Additionally, at the high school age, children can understand more complex financial issues like compound interest, dividends and appreciation, so it makes sense to introduce the concept of investing. “Make it fun — play games, compete against each other in picking stocks and follow their performance weekly,” said Penta. “Ask your children about their favorite companies and why they think they will perform well.”
Although twenty-somethings might be able to understand complex financial issues like compound interest and philanthropic giving, this age can actually be the most complicated for parents to counsel their kids. “It’s hard for parents to sit back and let kids fail,” said Penta. If they use a credit card to charge something that costs more than they have in their bank account, they can ding their credit and incur debt. There’s no reason you can’t help your adult child financially, as long as there are clear guidelines in place — so be upfront about exactly how you plan to contribute, and in what capacity.
And having them contribute to their college tuition, room and board or other expenses is a good idea. Penta relays that the amount they contribute is dependent on each family’s situation. “Even if college is paid for through a scholarship or parent/grandparent contributions, having them pay a small amount can be meaningful and help them feel invested,” agreed McBride. “They need to have some skin in the game.” Penta added that, “There’s data that says if kids contribute in a minor way to college tuition, they have higher GPAs than kids who don’t. And kids who have jobs on campus are more engaged and productive in college communities.”
Again, resist the urge to swoop in and save them as they keep taking independent financial steps such as renting their own apartment, purchasing their own car and taking on their own insurance premiums.
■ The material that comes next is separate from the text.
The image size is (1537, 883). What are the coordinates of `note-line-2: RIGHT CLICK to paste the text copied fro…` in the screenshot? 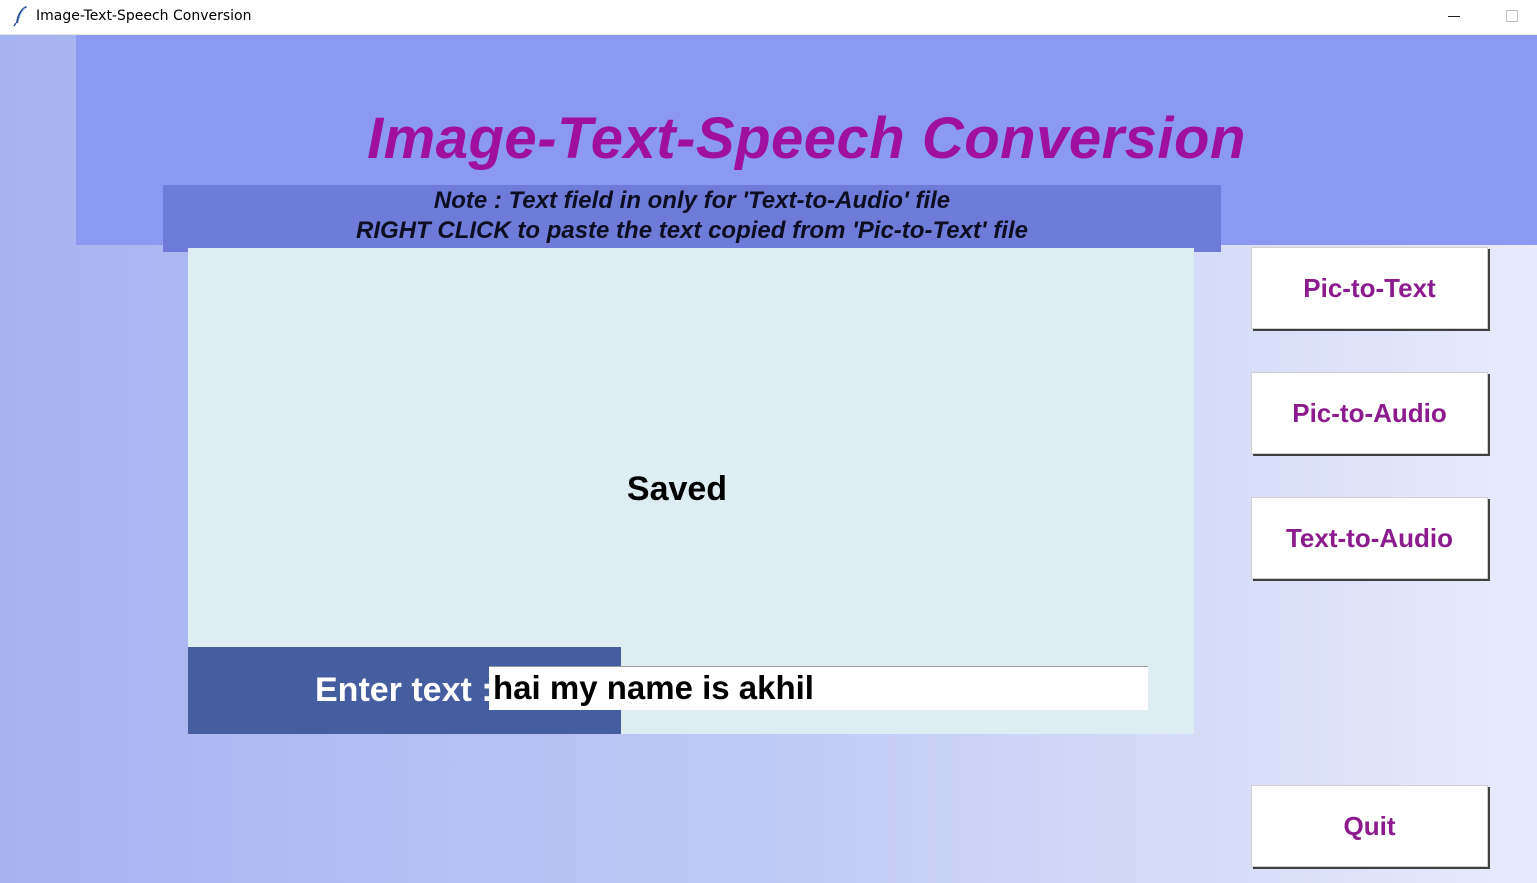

And once they want things that they realize you’re not going to buy for them, like spring break trips, clothing and meals out, having a job will become even more important to them. “If your kid is living in NYC and is a public school teacher, you’ll probably want to help them,” said Penta. “Just don’t jump in right away if there’s a financial hiccup. Allow them to see how things play out and what happens next.”
When they get their first adult job, it’s OK to lend a hand come tax time. “Completing a Form 1040 can be a great learning experience for your children, even if you or your accountant ultimately file the return,” said Penta. “Understanding the basics of income, deductions and credits is important. Consider having them use an online tax preparer on their own, and then review it with them.”
Talking to your kids about your salary is a very personal decision, but talking about budgeting and how you make decisions to spend, save, invest and give can start at a young age. “Budgeting decisions are driven by your family’s needs and means, but they are also related to values. Why do you choose to take family vacations? Why do you give to charitable causes? Sharing the meaning behind these decisions can be just as important as the financial know-how,” said Penta.